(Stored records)
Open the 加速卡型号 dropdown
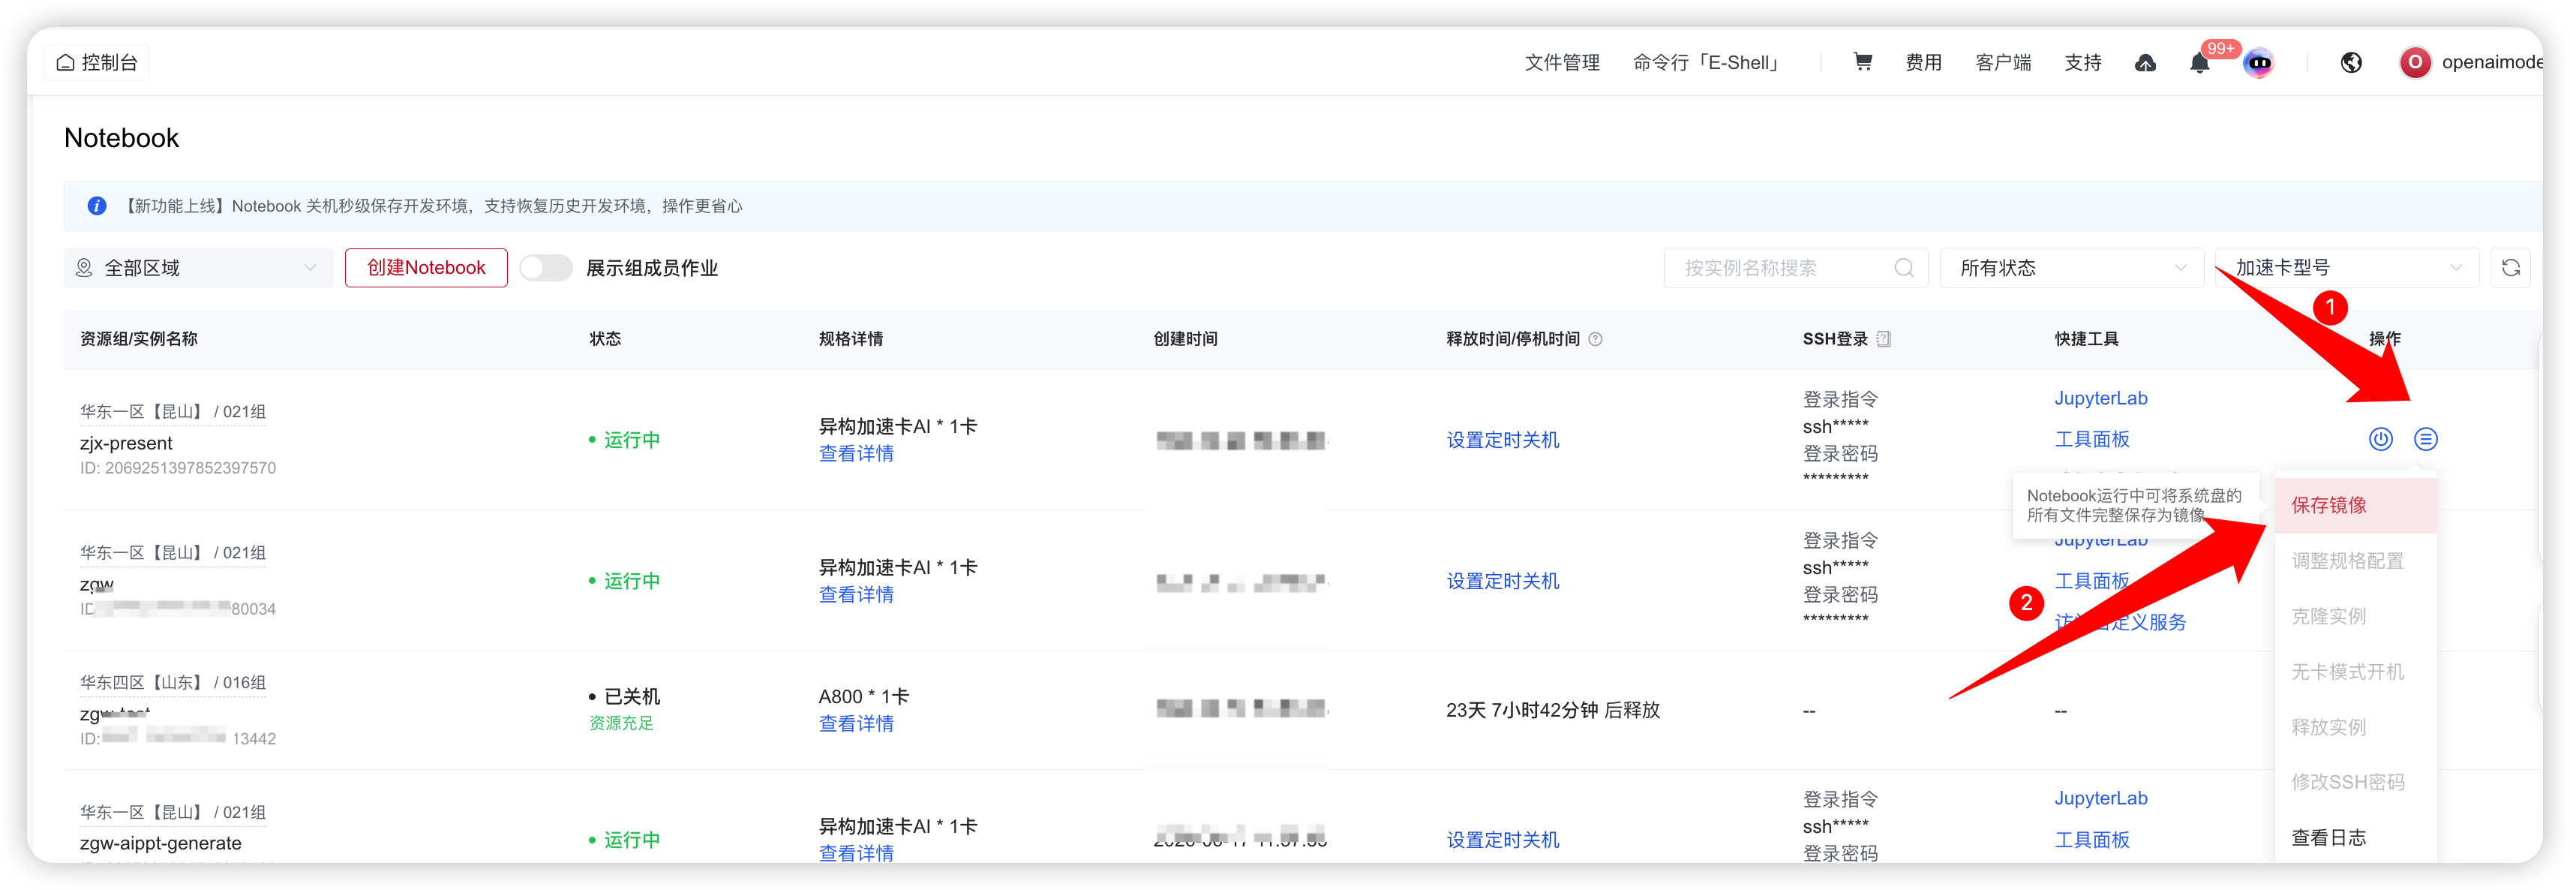Viewport: 2570px width, 890px height. [2347, 267]
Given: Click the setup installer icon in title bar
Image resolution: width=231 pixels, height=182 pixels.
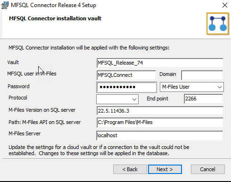Looking at the screenshot, I should click(5, 5).
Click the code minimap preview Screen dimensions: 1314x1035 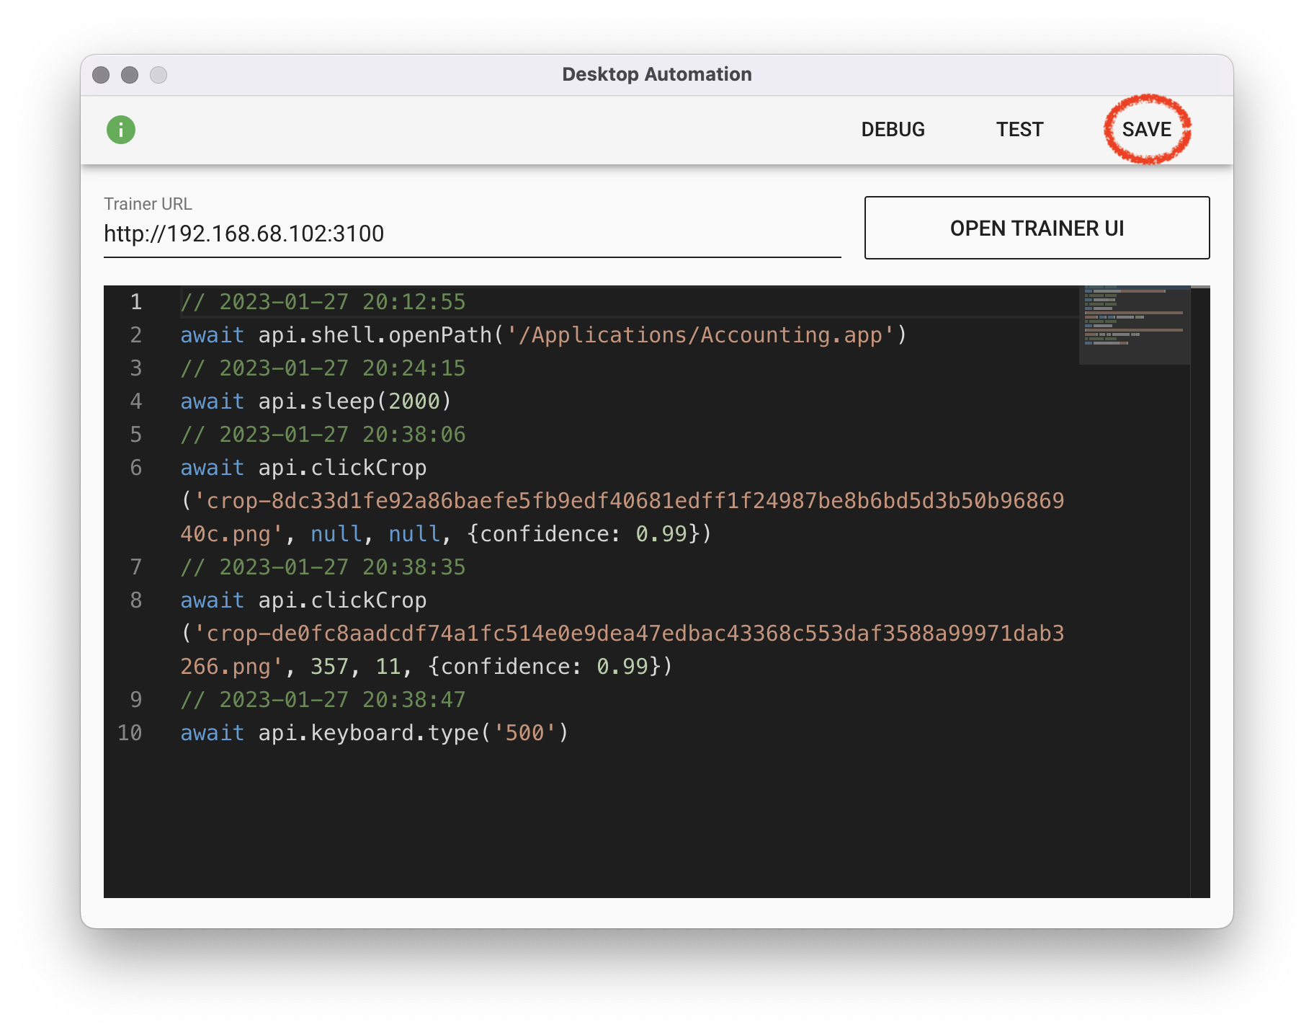[1134, 325]
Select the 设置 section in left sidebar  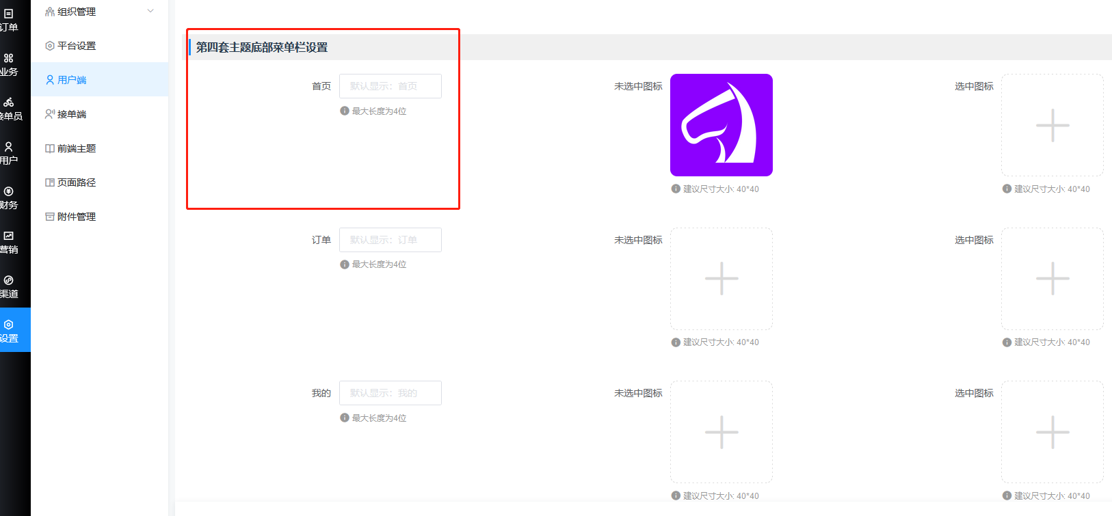(10, 331)
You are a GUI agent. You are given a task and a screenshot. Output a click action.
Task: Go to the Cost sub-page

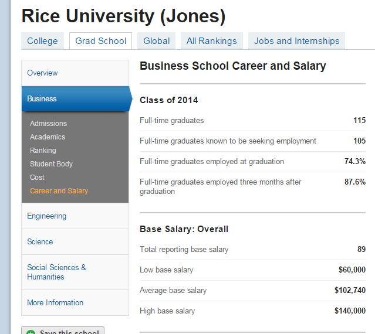37,178
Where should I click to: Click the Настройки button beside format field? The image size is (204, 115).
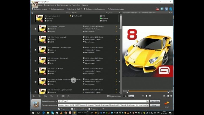pos(155,101)
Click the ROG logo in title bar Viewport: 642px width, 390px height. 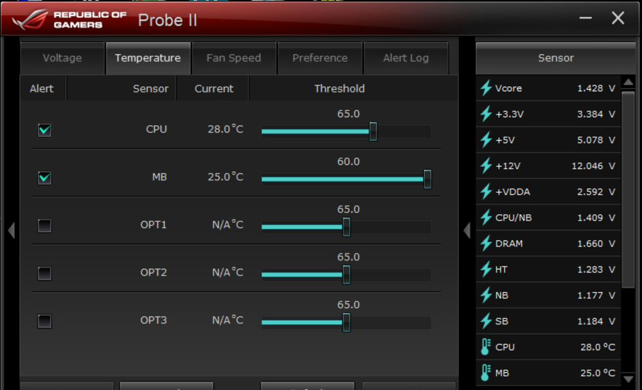[30, 20]
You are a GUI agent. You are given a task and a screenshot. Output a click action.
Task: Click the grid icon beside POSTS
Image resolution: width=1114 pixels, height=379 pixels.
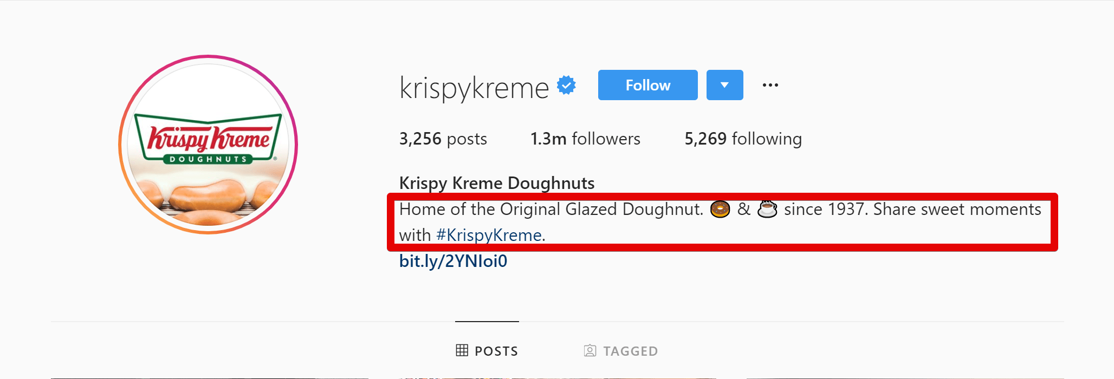(x=462, y=350)
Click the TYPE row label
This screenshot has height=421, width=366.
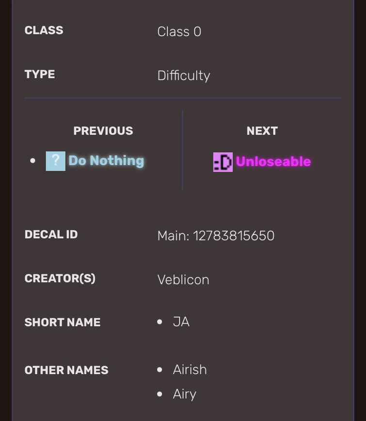click(39, 74)
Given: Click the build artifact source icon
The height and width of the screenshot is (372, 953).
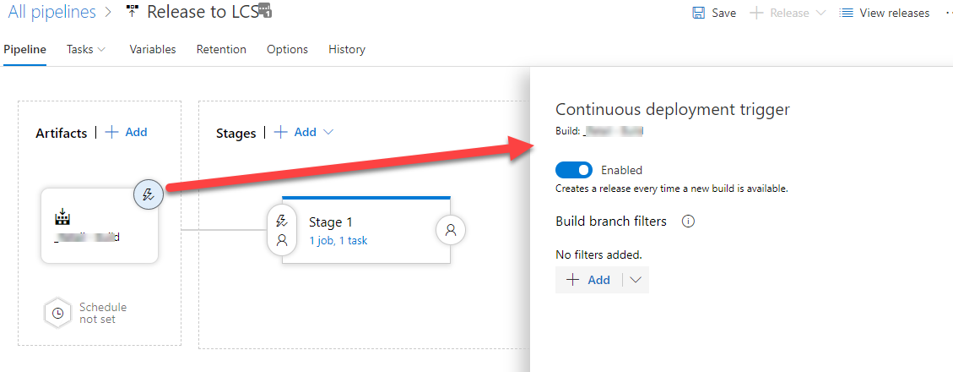Looking at the screenshot, I should coord(62,218).
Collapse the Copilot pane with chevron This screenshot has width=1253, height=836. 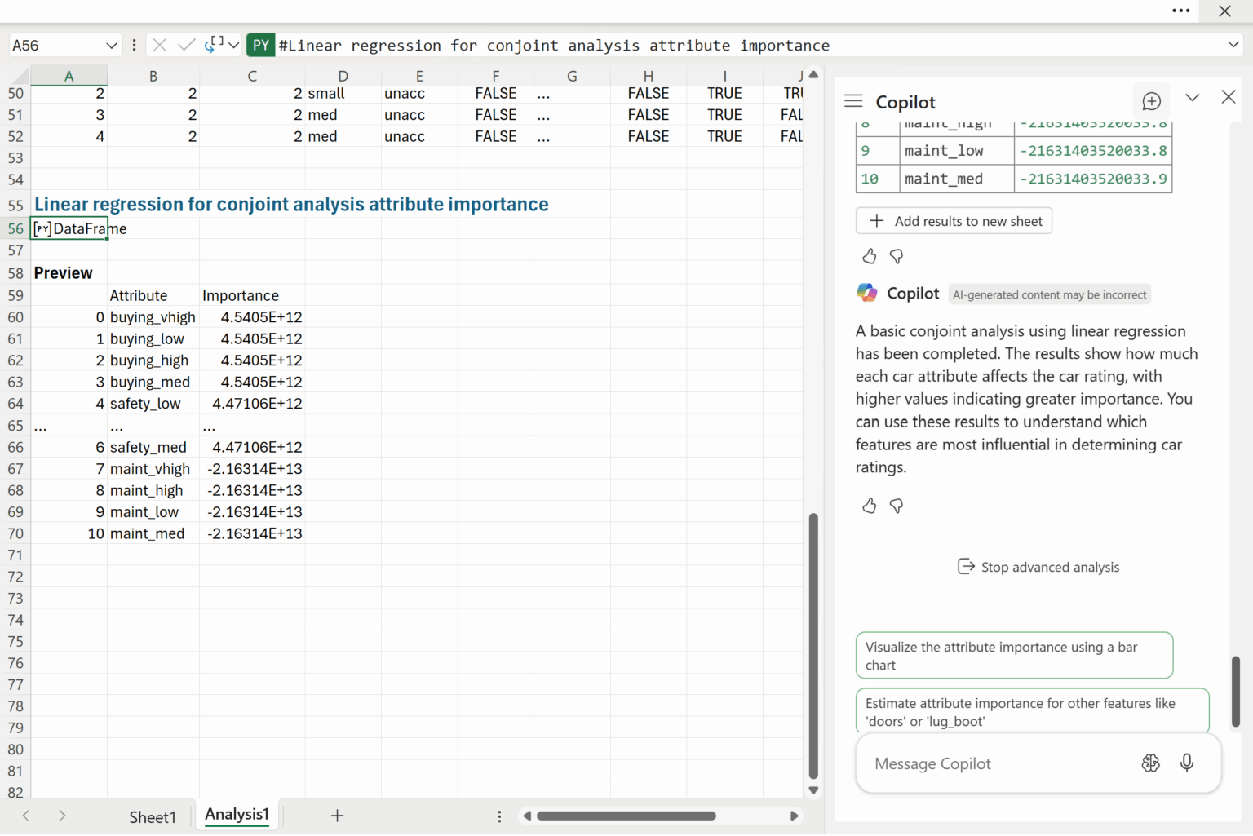pos(1192,98)
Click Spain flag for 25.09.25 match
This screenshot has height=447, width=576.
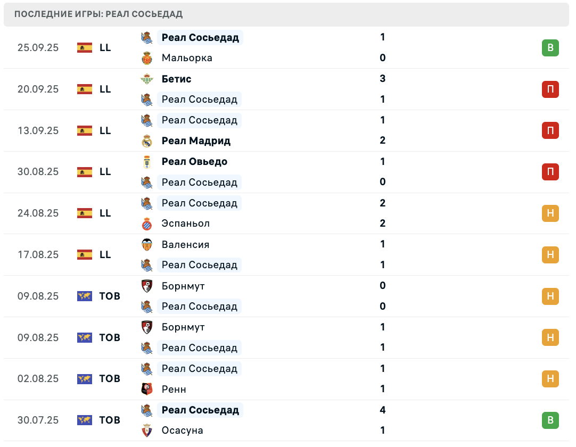tap(85, 48)
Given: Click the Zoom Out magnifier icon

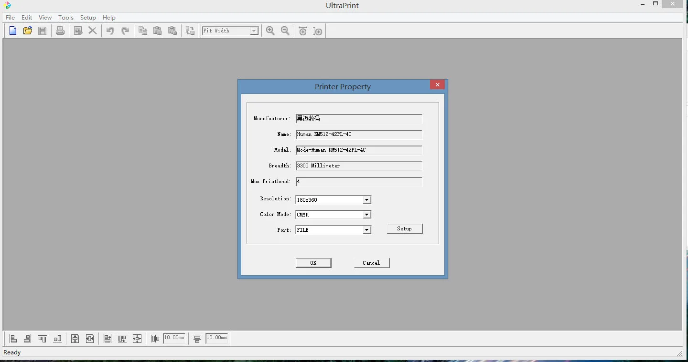Looking at the screenshot, I should 285,31.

#### [Work task]
Only the lines from the one containing "This screenshot has height=447, width=576." through the last line of the entries belong in the answer, given again exactly. Images stay out.

#### [Completed task]
This screenshot has height=447, width=576.
tap(85, 48)
Given: Click the Zoom Out magnifier icon

Looking at the screenshot, I should 285,31.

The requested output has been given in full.